SUMMARY OF THE INVENTION The present invention is conceived to solve the above-mentioned problems, and it is an object of the present invention to provide a rotating device capable of preventing vibrations of devices such as a motor providing a driving force to a rotating device or forming a load condition from being transmitted to a rotating device to be tested, The present invention has been made in view of the above problems, and it is an object of the present invention to provide a noise vibration testing apparatus for a bed detachable rotating machine capable of more accurately performing noise and vibration measurement.

According to an aspect of the present invention, there is provided an apparatus for rotating a bed comprising a first bed provided with a rotating device, a second bed spaced apart from one side of the first bed, a third bed spaced apart from the other side of the first bed, An input motor installed in the second bed, an output motor installed in the third bed, a noise vibration measuring unit provided in an upper portion of the rotating device of the first bed, an input shaft assembly connecting the rotating device and the input motor, And an output shaft assembly connecting the rotating device and the output motor.

The input shaft assembly and the output shaft assembly each include a motor side connecting shaft assembly and a rotating device side connecting shaft assembly, and both motor side connecting shaft assemblies and rotating equipment side connecting shaft assemblies are connected by a constant velocity joint.

Wherein the input motor, the output motor, and the motor-side connecting shaft assembly are installed on a moving plate movably installed on the upper and lower plates of the second and third beds, It is installed on the installed moving plate.

A pair of stay bars are provided between the one moving plate of the first bed and the moving plate of the second bed and between the other moving plate of the first bed and the moving plate of the third bed.

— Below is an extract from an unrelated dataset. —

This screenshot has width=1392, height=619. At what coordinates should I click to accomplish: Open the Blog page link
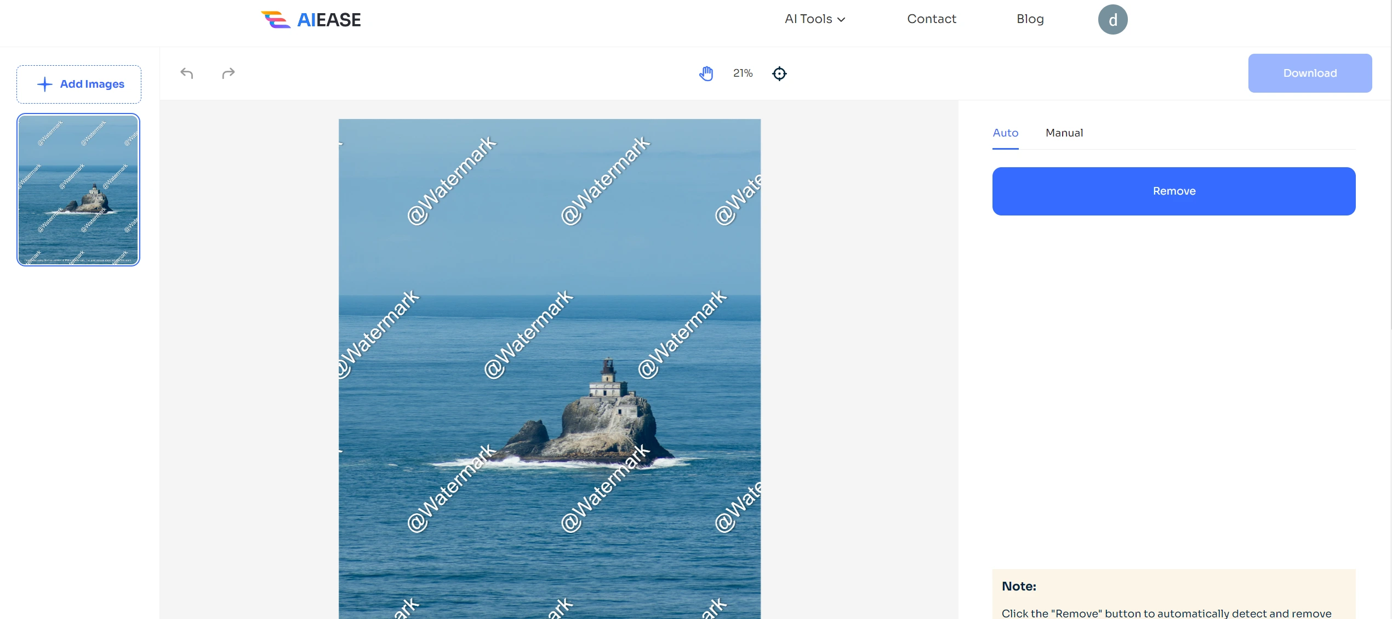click(x=1030, y=20)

Wherein the stator includes a threaded rod inserted into both ends of the outer tube and the outer tube and screwed together and a connecting member connected to an end of the threaded rod and formed with a bolt projecting therebetween, Direction.

The first bed, the second bed, and the third bed are configured such that an upper plate is mounted on an upper portion of a grid-like structure in which square tubes are coupled to each other.

The inside of the tubular body is filled with sand.

Water may be further injected into the interior of the tubular body.

An injection port is formed in the tubular body, and a cap for opening and closing the injection port is provided.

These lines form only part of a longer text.